Bisphenols in receipts and tickets

  • There is increasing evidence that bisphenols are harming the environment and could be impacting human health by affecting our hormones
  • Bisphenols are synthetic chemicals used in receipts and tickets
  • BPA will be banned from till receipts in the EU by 2020, but many retailers are switching to other bisphenols as replacements, such as Bisphenol S (BPS)
  • Some retailers have already phased out bisphenols from their receipts, with some ditching paper entirely by introducing digital options

Bisphenols are a group of synthetic chemicals used to make some plastics, and thermal paper for tickets and receipts. Bisphenol A (BPA) is the most studied bisphenol and one of the highest produced chemicals, manufactured at a rate of around 2.7 million tonnes each year. Evidence suggest that BPA disrupts endocrine (hormonal) systems in both humans and animal species [1] and is found in the blood and urine of almost every person who has been tested [4].

Whilst some bisphenols have not been studied as closely as BPA, all bisphenols have a similar structure and composition, and many have similar effects on humans and animals.

One way that these chemicals enter our bodies is through our skin when touching receipts and tickets. Bisphenols can also be released into the environment through landfill leachate, paper mill effluent and the breakdown of products that contain these chemicals, such as receipts.

Bans on Bisphenols

The growing concerns about the effects of bisphenols has led to the banning of BPA in various products in countries such as Canada, France and China. The EU has banned BPA in baby products and from 2020 they will also introduce a ban of the use on receipts [2].
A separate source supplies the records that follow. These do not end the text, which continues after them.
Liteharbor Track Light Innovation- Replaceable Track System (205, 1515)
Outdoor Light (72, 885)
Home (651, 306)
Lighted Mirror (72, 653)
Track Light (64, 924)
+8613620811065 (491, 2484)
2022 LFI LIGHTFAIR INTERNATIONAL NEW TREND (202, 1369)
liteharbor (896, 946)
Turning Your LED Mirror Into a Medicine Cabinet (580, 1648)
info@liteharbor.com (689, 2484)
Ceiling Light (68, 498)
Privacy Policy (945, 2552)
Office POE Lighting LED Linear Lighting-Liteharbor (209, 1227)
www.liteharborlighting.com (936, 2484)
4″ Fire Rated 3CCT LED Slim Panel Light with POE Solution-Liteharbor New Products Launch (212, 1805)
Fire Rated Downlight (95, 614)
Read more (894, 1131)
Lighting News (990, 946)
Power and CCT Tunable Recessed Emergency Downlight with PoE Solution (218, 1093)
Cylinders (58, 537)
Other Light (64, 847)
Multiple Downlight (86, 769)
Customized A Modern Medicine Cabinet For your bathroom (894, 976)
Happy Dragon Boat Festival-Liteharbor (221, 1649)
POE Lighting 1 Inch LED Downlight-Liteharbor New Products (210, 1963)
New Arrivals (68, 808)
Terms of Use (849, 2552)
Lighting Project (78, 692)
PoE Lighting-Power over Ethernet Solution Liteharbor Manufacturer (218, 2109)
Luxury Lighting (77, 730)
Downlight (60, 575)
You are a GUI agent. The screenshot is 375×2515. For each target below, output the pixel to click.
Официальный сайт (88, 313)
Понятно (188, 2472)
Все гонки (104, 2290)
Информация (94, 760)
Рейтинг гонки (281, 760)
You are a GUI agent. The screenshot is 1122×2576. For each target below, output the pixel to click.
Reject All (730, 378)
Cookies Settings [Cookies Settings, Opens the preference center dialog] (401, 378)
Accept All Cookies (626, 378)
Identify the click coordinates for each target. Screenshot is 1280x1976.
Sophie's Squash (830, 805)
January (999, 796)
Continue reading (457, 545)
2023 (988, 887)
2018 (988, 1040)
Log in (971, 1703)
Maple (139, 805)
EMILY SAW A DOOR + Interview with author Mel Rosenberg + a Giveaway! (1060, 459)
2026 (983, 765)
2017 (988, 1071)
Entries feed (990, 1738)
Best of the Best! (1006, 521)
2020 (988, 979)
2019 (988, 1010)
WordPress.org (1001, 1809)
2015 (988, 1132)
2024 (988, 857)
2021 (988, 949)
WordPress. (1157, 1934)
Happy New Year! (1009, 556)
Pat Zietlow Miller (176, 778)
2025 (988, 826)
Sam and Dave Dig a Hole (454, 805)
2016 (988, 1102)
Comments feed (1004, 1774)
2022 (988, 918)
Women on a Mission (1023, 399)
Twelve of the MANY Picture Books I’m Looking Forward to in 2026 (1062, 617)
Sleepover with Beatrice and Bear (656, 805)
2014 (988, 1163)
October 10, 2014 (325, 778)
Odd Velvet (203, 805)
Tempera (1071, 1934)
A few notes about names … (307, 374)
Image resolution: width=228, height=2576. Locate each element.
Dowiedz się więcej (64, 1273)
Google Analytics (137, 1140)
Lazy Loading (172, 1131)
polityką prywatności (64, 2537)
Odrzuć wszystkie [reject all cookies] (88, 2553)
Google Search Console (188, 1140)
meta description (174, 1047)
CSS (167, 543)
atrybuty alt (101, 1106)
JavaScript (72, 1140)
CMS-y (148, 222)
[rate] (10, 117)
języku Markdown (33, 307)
Current legislation addresses these chemicals individually, which risks companies switching to another harmful bisphenols; such as replacing BPA for BPS on our receipts. BPS and flourine-9- bisphenol (BHPF) have been shown to have similar properties to BPA, which may lead to bans on BPS in the future.

By phasing out all bisphenols, businesses and organisations will be able to stay ahead of legislation and avoid cases of regrettable substitution.

Research like that completed by Balabanič et al. (2017) [5] on the impacts of endocrine (hormonal) disruptors on biological processes, highlight the damage that can be caused to human fertility, formation of genitals and hormone related cancers. Furthermore, Valentino et al. (2015) [6] express that exposure to Bisphenol A (BPA) via tin cans, plastic packaging and till receipts and tickets “must be reduced” due to the results that they found on human health, especially in regard to foetal and neonatal exposure.

It is clear from the academic, scientific research that bisphenols do have a negative impact on human and environmental health and therefore ought to continue to be monitored, regulated and banned where the use is unnecessary and harmful. Balabanič et al. (2017) [7] go as far as claiming that “endocrine-disrupting compounds (EDCs) are one of the most critical class of contaminants since they can cause adverse effects in the living organisms due to their interference with the endocrine system.” As a result, many academics and NGOs, such as Fidra, would like to see greater action in regard to the regulation and use of bisphenols as a group, as opposed to single chemicals like BPA.

  • Offer the option 

The majority of receipts and tickets are either immediately thrown into the bin or forgotten in the bottom of the bag. Some retailers are now asking customers if they would like a receipt rather than automatically printing one. If possible, check to see if your point of sale has had automatic printing switched off.

  • ‘Go digital’ 

In this age of digitalisation, many retailers are introducing digital receipts to their systems. This is an effective option and will reduce long-term environmental costs of using rolls of paper and printing.

  • Choose a safer alternative

Retailers have an important role in reducing the exposure levels of bisphenols to their staff, customers and wider environment. Alternative non-bisphenol coatings for thermal paper tickets and receipts are readily available and can be introduced. It is also possible to offer receipts that are not made with thermal paper at all.

  • Say ‘No, thank you!’

Customers have a lot of power when it comes to influencing the places they spend their money. Tell the businesses you engage with that you do not need a receipt.

  • Keep your receipts safe

If you do need a receipt for expenses or proof of purchase, that is OK! It is often necessary. In this situation, keep your tickets and receipts in an envelope to limit the contact with your skin.

  • Bin them, don’t recycle

We know this might go against everything you expect to hear from an environmental charity, but due to the bisphenol coating on most tickets and receipts, we do not recommend that these items are recycled but put into the general waste bins. This will prevent the chemicals being introduced into our recycled paper products such as loo roll or printing paper.